“I’m anxious/worried/overwhelmed with [boyfriend/girlfriend/friend group/class/test]!”
Every parent of a teen has heard this at one point or another.
Test Anxiety Strategies
As a high school educator, I hear this daily. Overwhelmed with stress, many teens do not seem to have any mechanisms to cope. Aside from the enormity of state test pressure and rigorous college admissions, teens are also constantly inundated with social media. The pressures that impact modern teenagers were not around for their parents—or for most educators.
However, there are ways to help teens manage stress. And the good news: these strategies can be used throughout the rest of their lives.
Let’s look at test anxiety, which is a growing problem for students. In Ohio, there are now three major standardized tests that are year-end grade promotion requirements. While teachers do their best to prepare their students, the pressure on everyone involved is out of control. It starts in elementary school and is well-cemented by high school causing great anxiety across the board.
I have found that a few mindfulness strategies can ease student, teacher, and parent stress—because when a teen is stressed, so are you.
Mindfulness is the practice of being aware of one’s own body and feelings in the present moment. When students can recognize their stress and stop to breathe, it allows them to refocus on the task at hand. It’s like a stress ball for their brains.
The response to anxiety of any kind is the same as the fear response to danger: student’s blood pressure and heart rate increases and their breathing quickens. If one is in a state of fight or flight, how can he concentrate on a test or other problem?
A simple mindful breathing exercise brings the student back to the present moment to focus. But with all the noise and distractions teens face at school, how can they use mindfulness?

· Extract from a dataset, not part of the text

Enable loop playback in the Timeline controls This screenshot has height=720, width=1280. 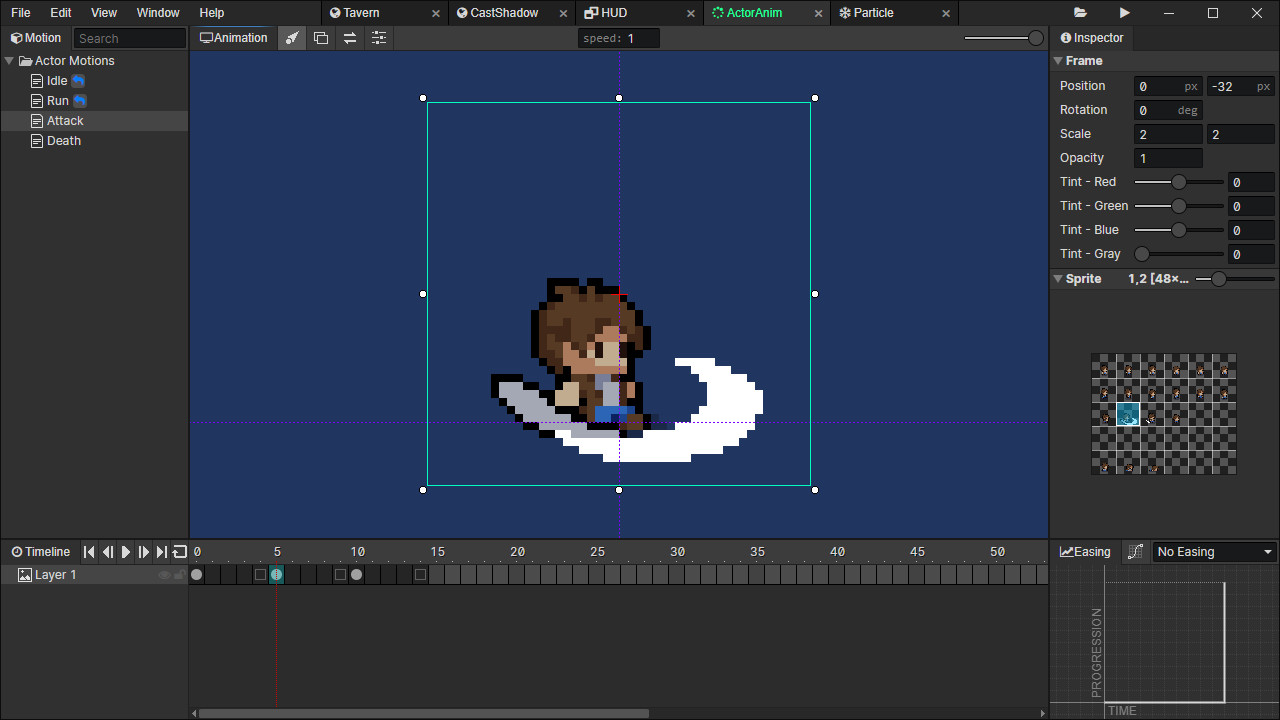coord(179,551)
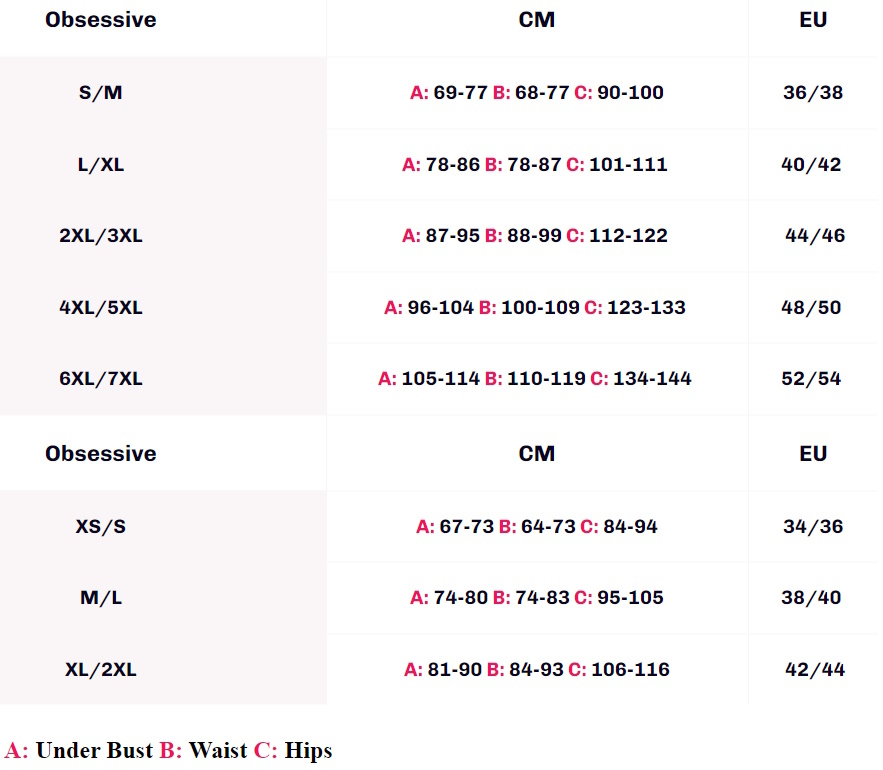The image size is (883, 770).
Task: Click the EU 52/54 value
Action: [x=811, y=379]
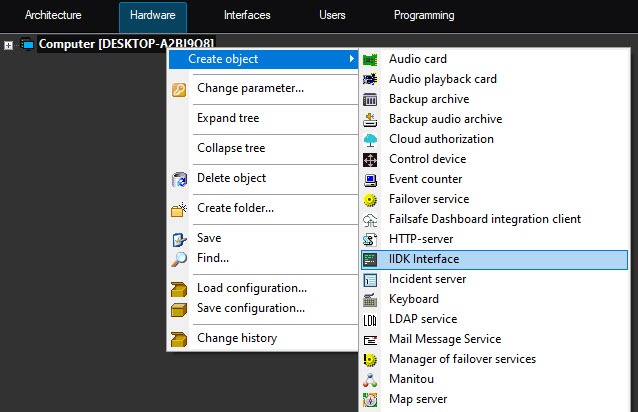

It’s easier than you think. Before a test, suggest to your student to sit with feet flat on the floor, shoulders rolled back, and chest lifted. Breathe in through the nose and out through the mouth slowly. Focus only on the breath. Do this for as long as needed, but even just one minute reduces blood pressure, lowers the heart rate, and slows breathing. Students can then come back to the test with a calm and open mind.
Coping With Stress
Teens also can use these strategies in their relationships with peers, significant others, and family members—and parents may find these strategies useful when negotiating with their child. When students can use these mindfulness strategies in their everyday lives, they are more calm, relaxed, and prepared to learn at school and cope with problems that come their way.
The teen years are tumultuous as they navigate various relationships and the drama that arises. While the age of technology has increased our “connections,” the ability to work things out face to face or walk away and take a breather from a situation, is almost non-existent. When we’re always connected, we lose the ability to connect to the most important person: ourselves.
Technology has been part of our teen’s lives since birth, and it can create a disconnect between parent and child. As adults, we must refrain from a comparison between “us” and “them.” Instead, mindfulness can make teens—and parents, educators, and administrators—more aware of how we feel. When we understand our feelings, we can focus better and are more likely to handle challenges calmly and rationally.
While mindfulness can be started during the toddler years, it is never too late to begin using the practice. Mindfulness is used to helped chronic pain sufferers, bullied kids, cancer patients, prisoners, powerful CEOs, and now teens in the classroom. The strategies are not new–mindfulness has been around for thousands of years–but the impact of their applications continues today.
As an educator and a parent, I find mindfulness invaluable as I’ve seen the positive impact first-hand for my students, my children, and myself.